Solar Impulse est le premier avion conçu pour voler de jour et de nuit sans carburant ni émissions polluantes, fonctionnant donc uniquement avec l’énergie solaire. Fabriqué en fibre de carbone, il est mû par quatre moteurs électriques, d'une puissance de 10 chevaux chacun, alimentés par 12 000 cellules photoélectriques couvrant son immense aile. L'appareil a l'envergure d'un Airbus A340 (63,4 mètres) mais ne pèse que 1,6 tonne, soit le poids d'une voiture moyenne. Sept ans de travail ont été nécessaires à une équipe de 70 personnes et de 80 partenaires pour construire l’appareil.
«Le but est plus de prouver que l'on peut atteindre des objectifs incroyables, presque impossibles avec des technologies nouvelles, sans carburant, et faire prendre conscience que si nous pouvons le faire dans le ciel, bien sûr tout le monde peut le faire au sol», précise Bertrand Piccard. Pour cet aventurier, il s’agit «d’encourager les gens à trouver de nouvelles réponses, de nouvelles solutions, sortir des certitudes».
Si l’exploit intercontinental a bel et bien été réalisé, comme un clin d’œil aux pilotes de l’Aéropostale qui prirent à l’époque un itinéraire semblable, Bertrand Piccard précise tout de même que son objectif «n’est pas de révolutionner l’aviation». «Il s’agit plus d’un travail de sensibilisation des esprits et des gens sur tout ce que les nouvelles technologies peuvent permettre, pour diminuer la dépendance aux énergies fossiles», affirme ce fils et petit-fils d’aventuriers.

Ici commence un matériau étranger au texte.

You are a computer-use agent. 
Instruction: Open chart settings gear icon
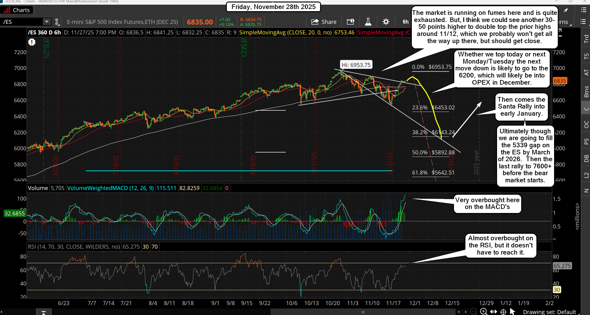point(386,22)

Solar Impulse n’en est pas à son premier exploit. Déjà, il était entré définitivement dans l’histoire de l’aéronautique en bouclant, en juillet 2010, un premier vol ininterrompu de 24 heures, uniquement propulsé par ses panneaux solaires et ses batteries.
Prochaine étape pour l’appareil et son pilote, un tour du monde, rien que ça. Prévu pour 2014 en principe, il devrait marquer, encore une fois l’histoire de l’aviation. Jenny Saleh

Bertrand Piccard, un aventurier
Ce Suisse né en 1958 à Lausanne, psychiatre de métier, a incontestablement l’aventure et l’exploration dans le sang. Dans les gènes même. Son grand-père, Auguste Piccard, avait été le premier à atteindre la stratosphère à bord d’un ballon. Son père, Jacques Piccard, océanographe, est aussi recordman mondial de plongée sous-marine.
Autant dire que la famille de Bertrand Piccard n’a pas à rougir des exploits réalisés par leur digne héritier.
Il s’est fait connaître pour avoir réalisé en 1999, le premier tour du monde en ballon. Pilotant l’engin qui fonctionne uniquement avec 32 bouteilles de gaz propane, il avait décollé le 1er mars 1999 de Château d’Oex en Suisse, pour atterrir le 21 mars suivant en Egypte, parcourant au total de 40805 km en près de vingt jours. Il s’agissait de sa troisième tentative.